Friday, April 1, 2022
Stress is the emotional or physical tension a person feels when experiencing a particular situation or event. Everyone feels stress from time to time. It’s a normal part of life.
Left unchecked, though, stress can become harmful. It can cause or exacerbate serious health issues such as cardiovascular disease, menstrual problems, gastrointestinal disorders, mental health complications and more.
That’s why it’s important to know how to manage stress, says Dr. William Witmer, a cardiologist with Aurora BayCare Cardiology.
“Emotional events in our lives and worry can trigger the fight or flight response when we have no physical need for it. This causes stress,” he says. "This type of stress can take a toll on our health by increasing pulse and blood pressure and promoting inflammation which increases our risk for diseases such as infection, heart attacks, strokes and cancer.”
Witmer practices deep breathing, yoga, meditates regularly, follows a healthy diet and incorporates humor into his day, all of which help to manage his stress levels.
“Another proven stress reliever that also has been shown to improve mental health and reduce the risk of dementia is getting out in nature,” he says. “Take a walk in the woods and take time to observe and appreciate the flora and fauna and how amazingly wonderful they are.”
Symptoms of stress can be emotional or physical. Emotional symptoms include agitation and frustration, feeling overwhelmed and low self-esteem, among others. Physical symptoms include headache, chest pain and rapid heartbeat, nervousness, tense muscles and more.
Stress symptoms also can be cognitive – racing thoughts, constant worrying and an inability to focus, to name a few.
Dr. Peter Johnson knows about stress. He’s a gynecologic oncologist with Aurora BayCare Gynecologic Oncology.
In 2020, Johnson embarked on a two-month spiritual sabbatical to the Kopan Monastery, a formal Tibetan Buddhist retreat in Kathmandu, Nepal. There, he practiced meditation, daily reflections and abided by Buddhist teachings.
The experience helped Johnson better transform his thoughts and actions and focus on being less stressed, which has directly benefitted his patients and their families.
“Taking care of the self, particularly our mind, is as important, if not more important than taking care of our body,” he says. “One quick way to deal with stress is to get centered, to find our solid self, via deep controlled breathing. Here and now. Breathe and relax.”
Dr. Kerry Ahrens makes stress management a priority. She’s an emergency medicine physician with BayCare Clinic.
Physical activity plays a key role in Ahrens’ efforts to manage her stress. She’s a runner with plans to run a marathon in each state in the U.S. (she’s done 15 so far).
“So, to relax I like to exercise as motion is a lotion for emotion,” she says. “I walk my dogs, jog and bike. I also love to read mystery novels and enjoy hanging out with my family.
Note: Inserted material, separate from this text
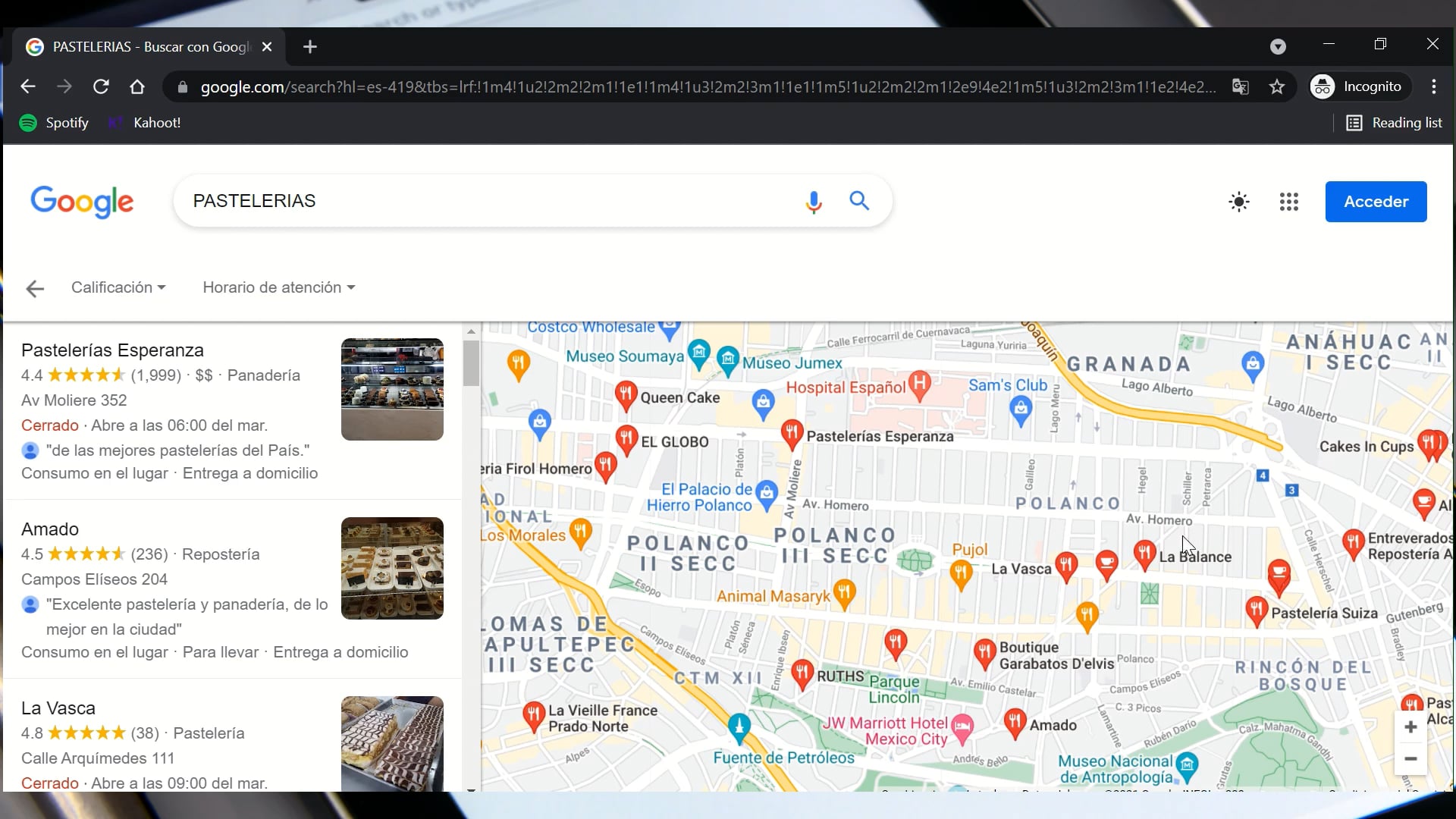Open the Reading list panel
This screenshot has width=1456, height=819.
[x=1394, y=123]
Each of these activities helps me to reduce my stress levels.”
All three providers say it’s important to recognize when to seek help with managing stress.
“Prolonged stress can also lead to the development of unhealthy habits done in an attempt to relieve it, such as smoking, excessive drinking and other addictions,” Witmer says. “Recognize this and instead seek assistance from your primary care provider or from a qualified mental health professional.
“You can reduce your stress in healthy ways,” he says.